Structure, enzymatic transformation and anticancer activity of branched high molecular weight laminaran from brown alga Eisenia bicyclis

•Structure of HMW laminaran EbL from Eisenia bicyclis was established.•EbL was investigated by chemical methods, NMR spectroscopy and mass spectrometry.•Laminaran was depolymerised by endo- and exo-glucanases from marine sources.•EbL and its oligomers inhibited colony formation of melanoma and colon cancer cells. The structure of high molecular weight laminaran from brown alga Eisenia bicyclis was investigated by chemical and enzymatic methods, NMR spectroscopy and mass spectrometry. The laminaran from E. bicyclis was characterized as 1,3;1,6-β-d-glucan with the high content of 1,6-linked glucose residues (ratio of bonds 1,3:1,6=1.5:1), which are both in the branches and in the main chain of the laminaran. The degree of polymerization of fragments, building from 1,3-linked glucose residues with single glucose branches at C-6 or without it, was no more than four glucose residues. The main part of 1,3-linked glucose blocks was builded from disaccharide fragments. 1,6-Linked glucose residues were localized basically on non-reduced ends of molecules. The degree of polymerization of 1,6-linked blocks was not greater than three glucose residues.

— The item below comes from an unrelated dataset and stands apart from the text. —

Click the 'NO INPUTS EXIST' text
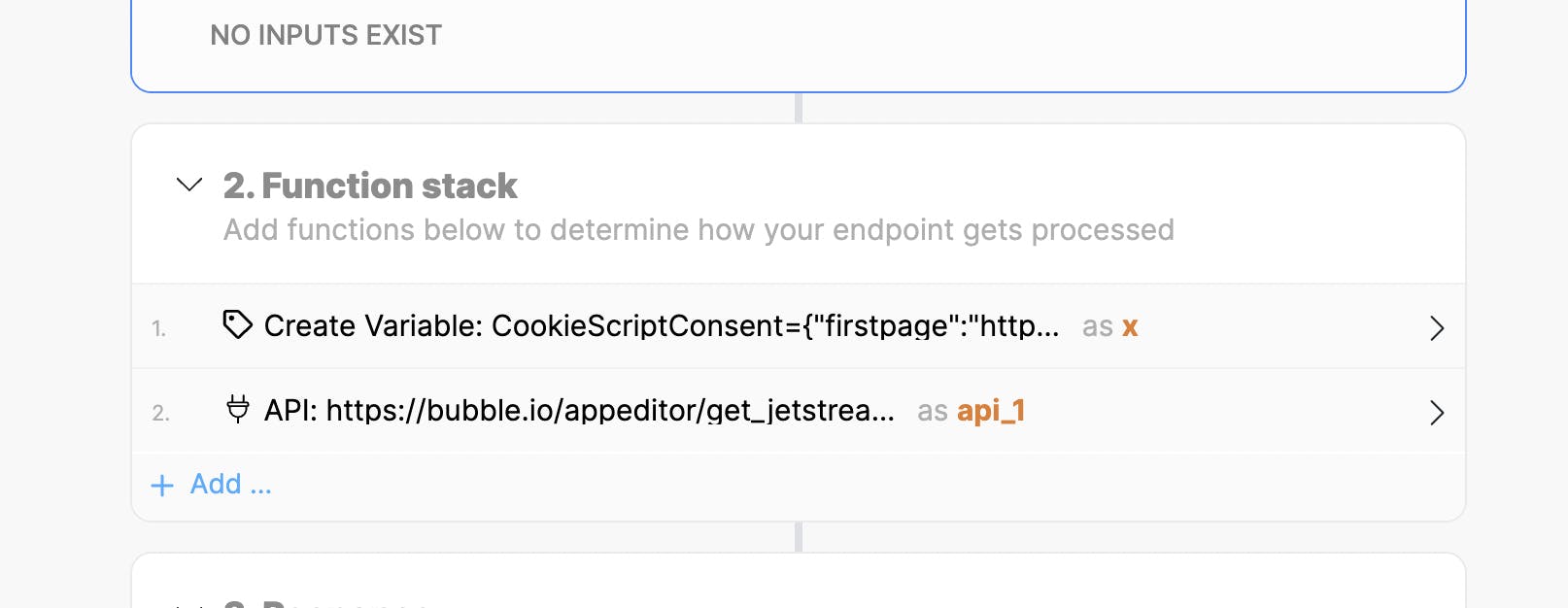This screenshot has width=1568, height=608. tap(325, 36)
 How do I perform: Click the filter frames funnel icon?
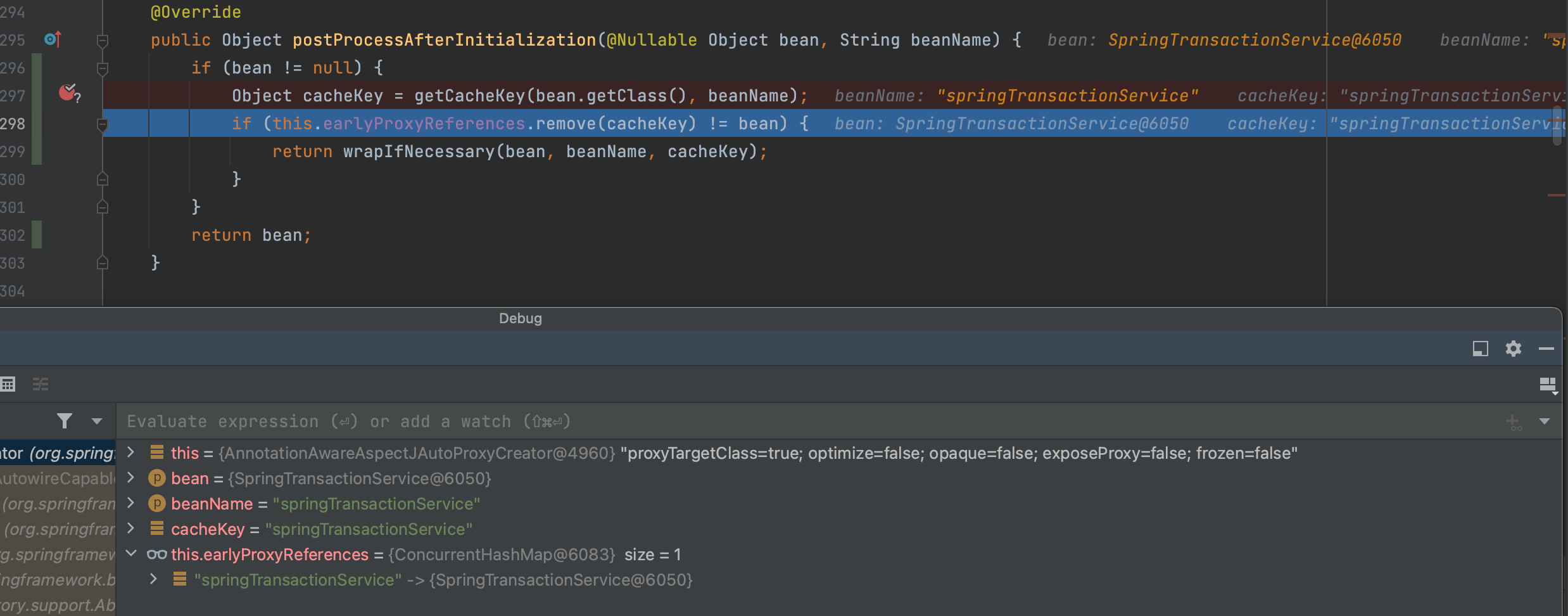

Laminaran contained laminarioligosaccharides, gentiobiose, gentiotriose and single glucose residues in the branches at the C-6. Laminaran and its products of enzymatic hydrolysis inhibited a colony formation of human melanoma SK-MEL-28 and colon cancer DLD-1 cells. It was shown that decreasing the molecular weight of native laminaran to a determined limit (degree of polymerization 9–23) and increasing the content of 1,6-linked glucose residues increased the anticancer effect. Therefore, they may be perspective antitumor agents.